◆ **Problem description**:
Only the lines from the one containing "1301x924 pixels." through the final line below belong in the output, copied exactly and without pictures.

◆ **Material provided**:

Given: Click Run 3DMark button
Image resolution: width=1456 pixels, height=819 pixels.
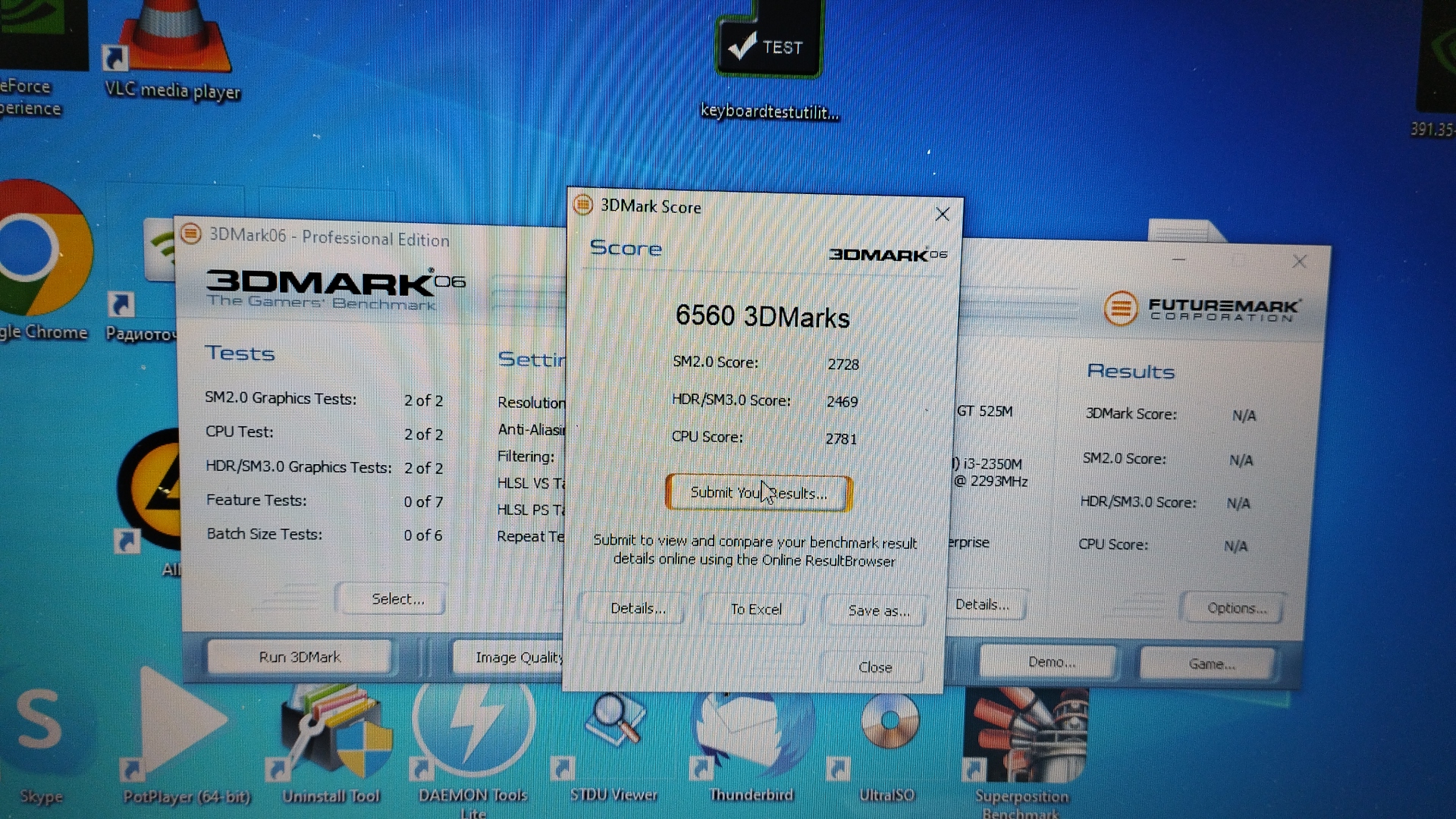Looking at the screenshot, I should tap(300, 657).
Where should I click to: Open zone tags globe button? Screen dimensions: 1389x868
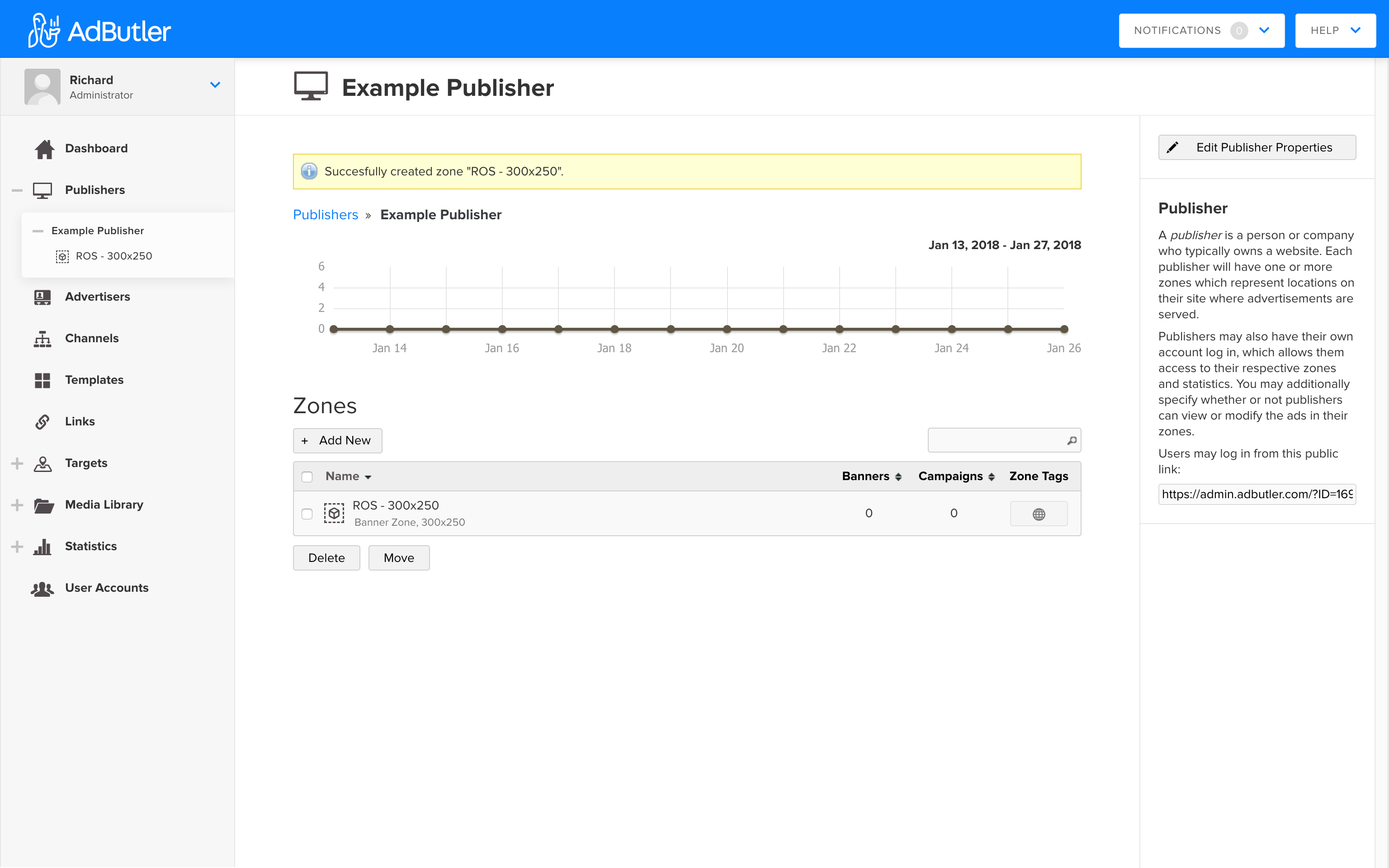(x=1038, y=514)
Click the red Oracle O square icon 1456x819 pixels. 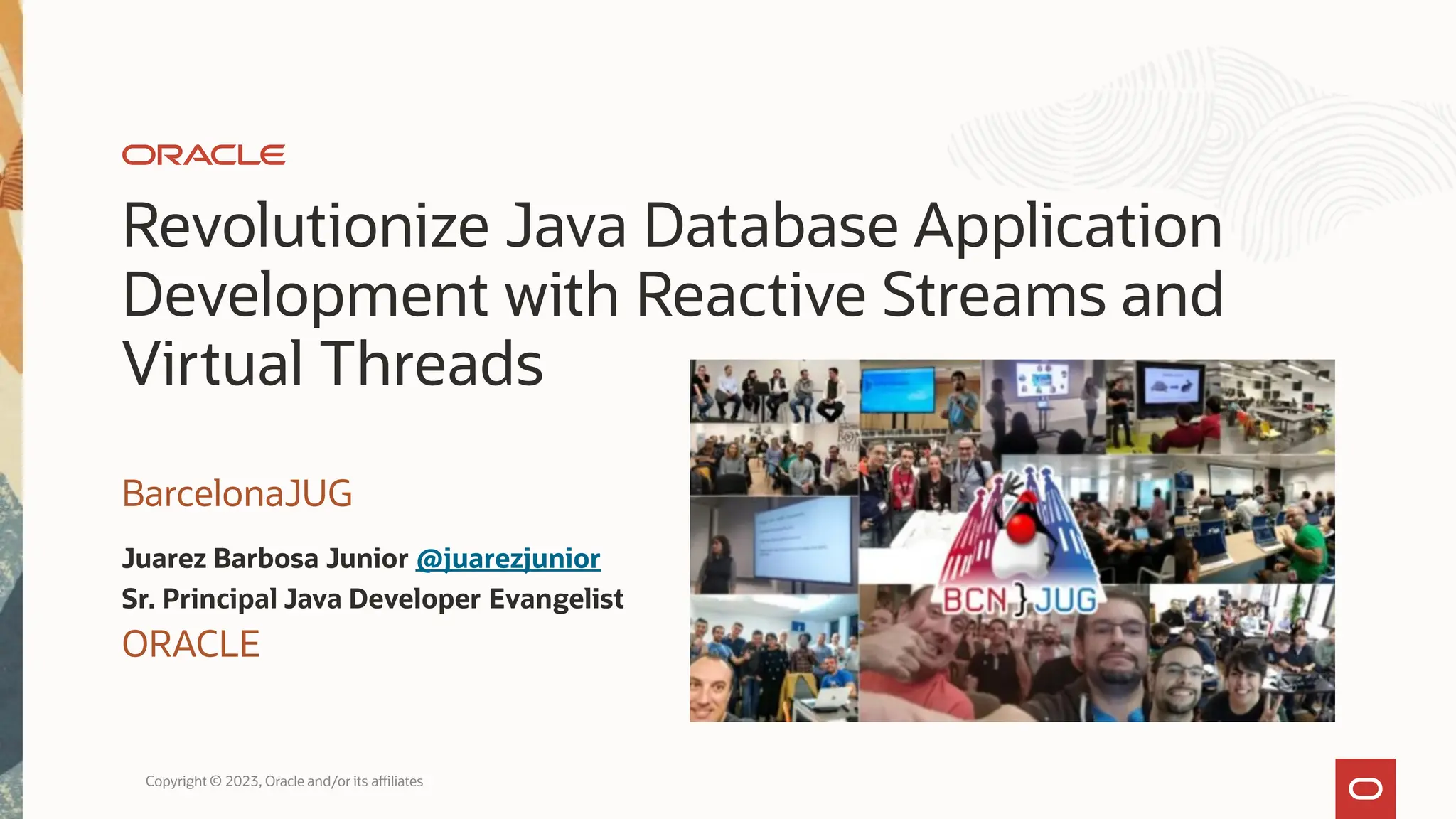tap(1365, 788)
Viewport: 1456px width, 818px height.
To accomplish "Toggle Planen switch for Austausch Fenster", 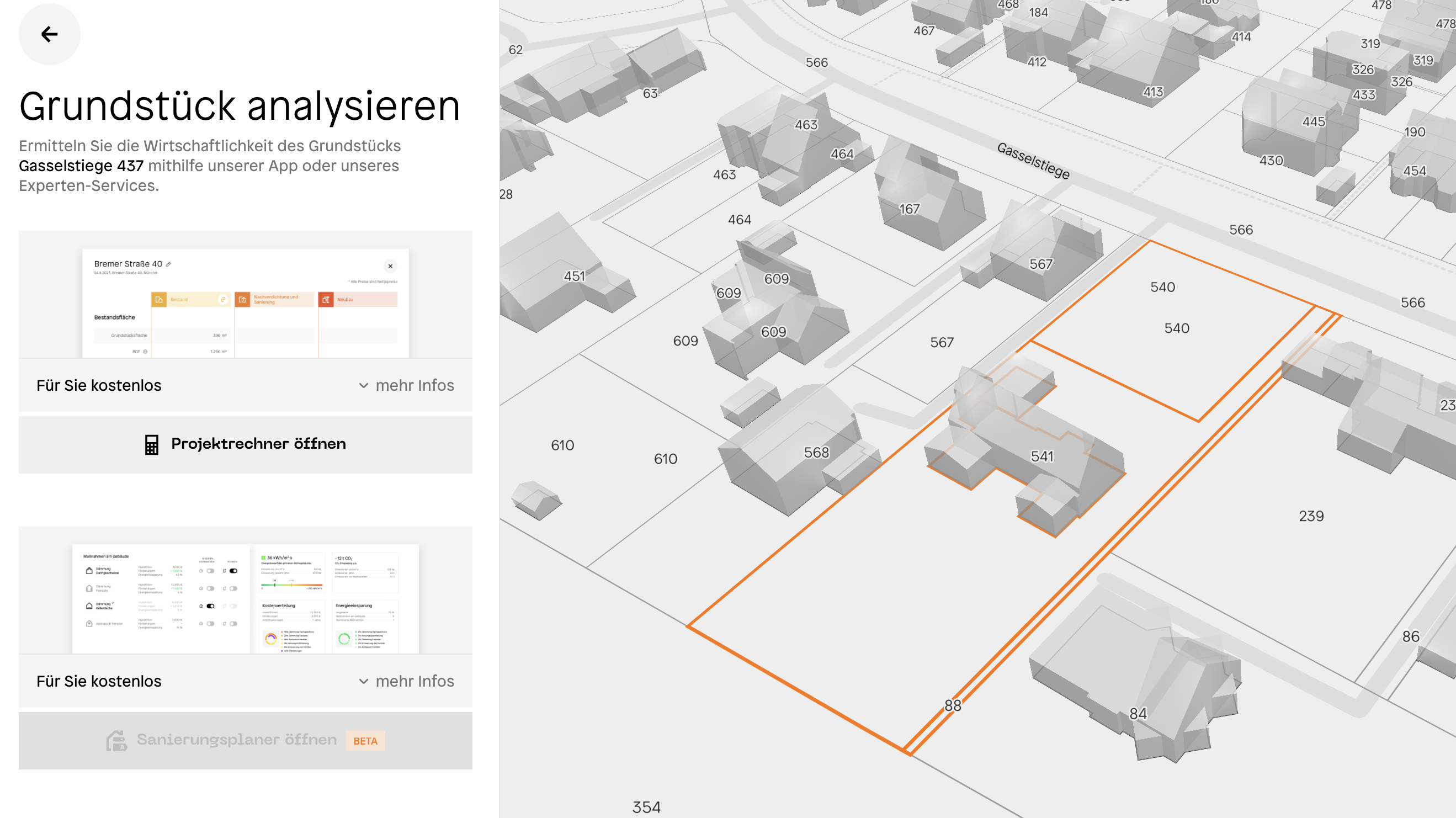I will (233, 624).
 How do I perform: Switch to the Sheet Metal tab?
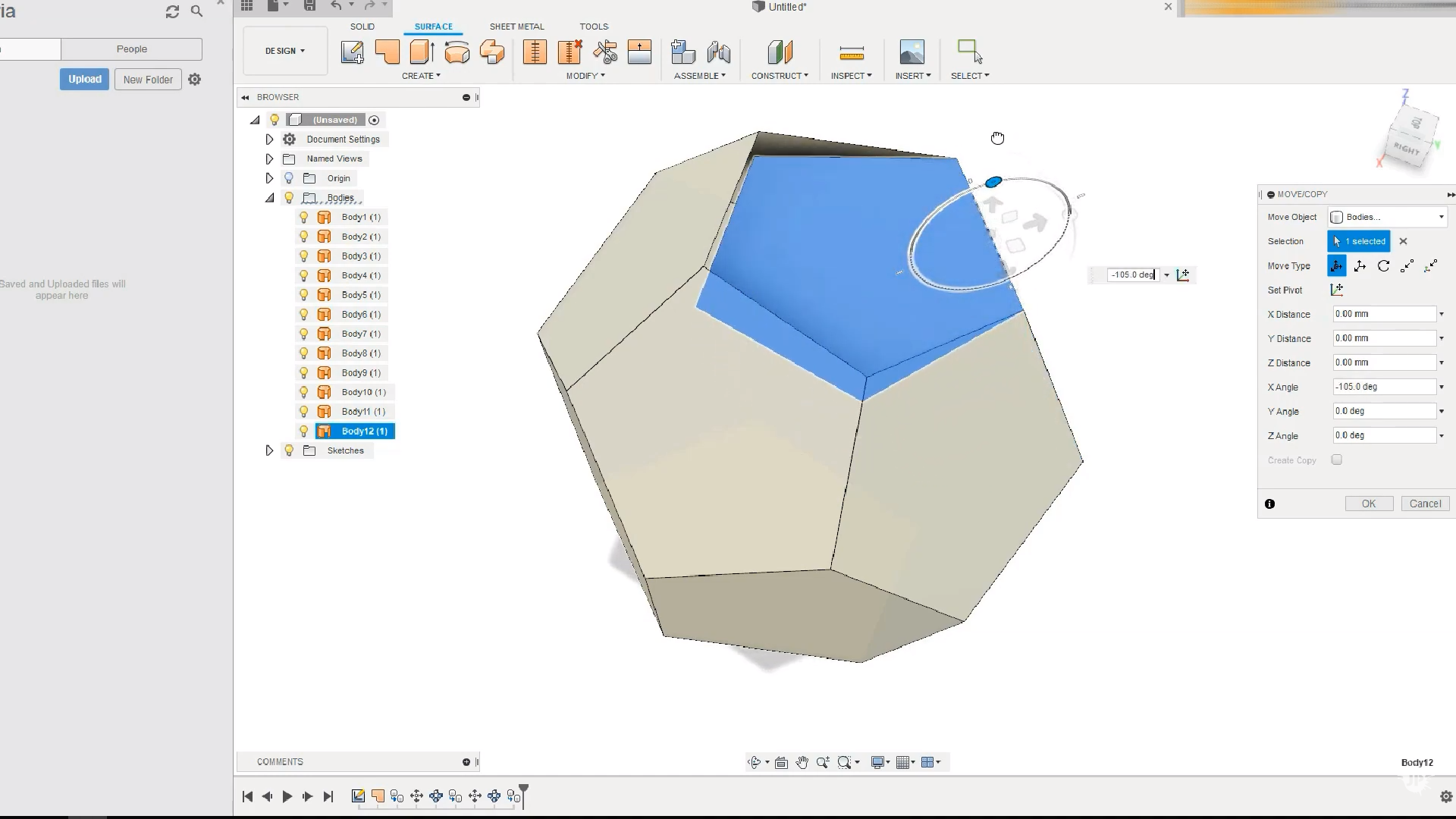point(516,27)
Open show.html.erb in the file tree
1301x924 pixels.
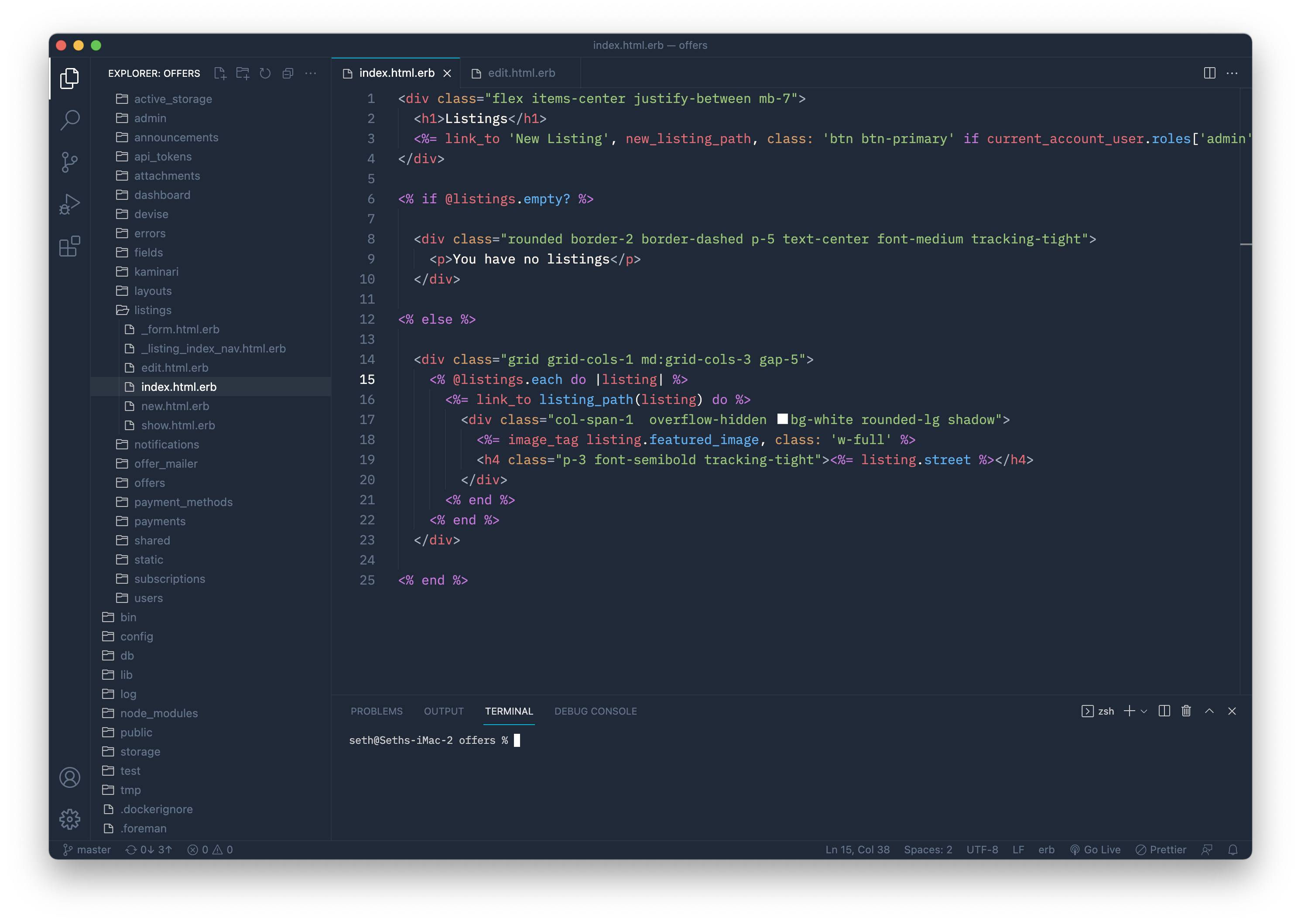178,425
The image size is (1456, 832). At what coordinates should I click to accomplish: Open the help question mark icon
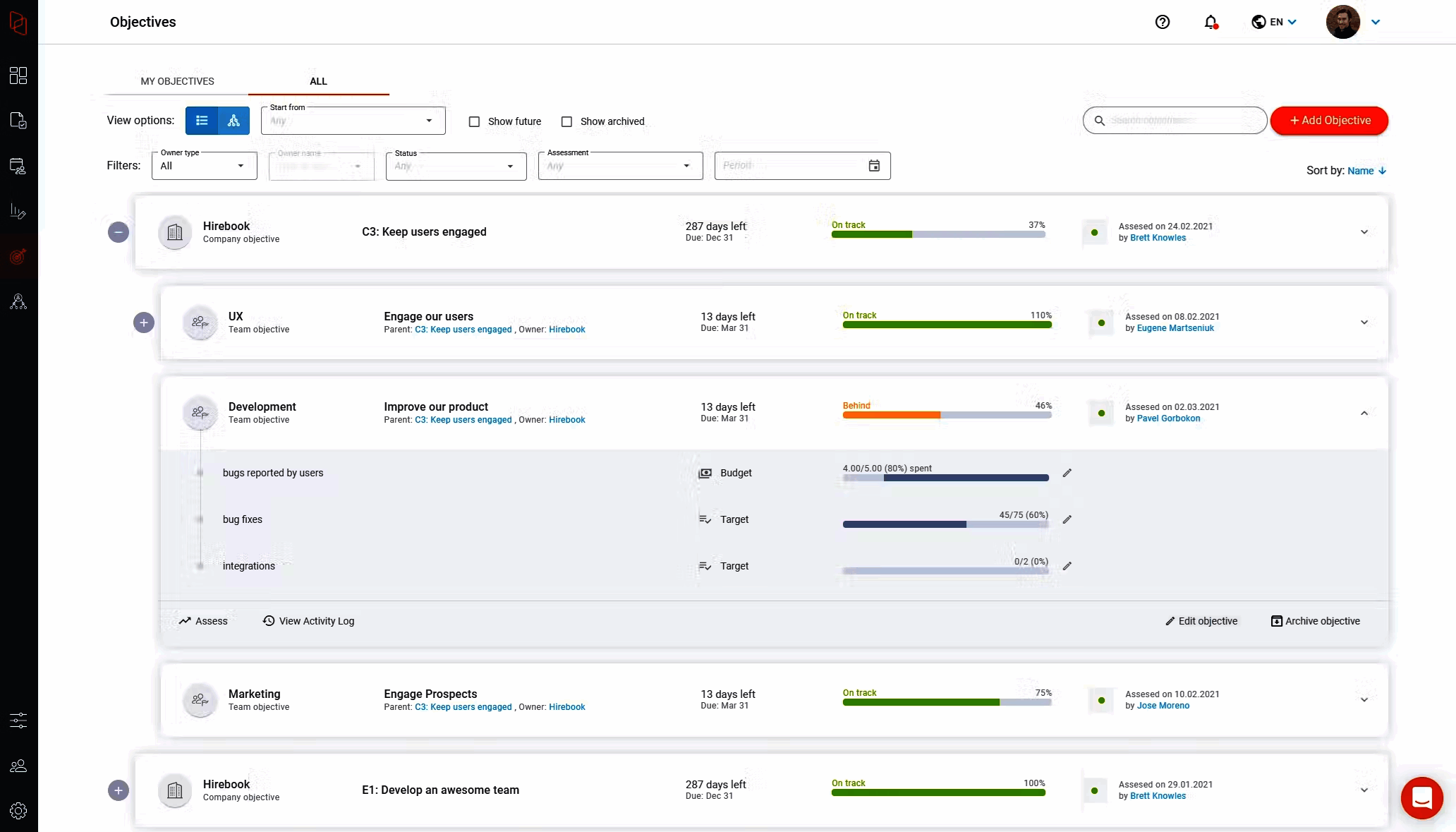tap(1163, 22)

◆ **Answer to this problem**:
1301x924 pixels.
178,425
The image size is (1456, 832). At what coordinates should I click to accomplish: Open the help question mark icon
tap(1163, 22)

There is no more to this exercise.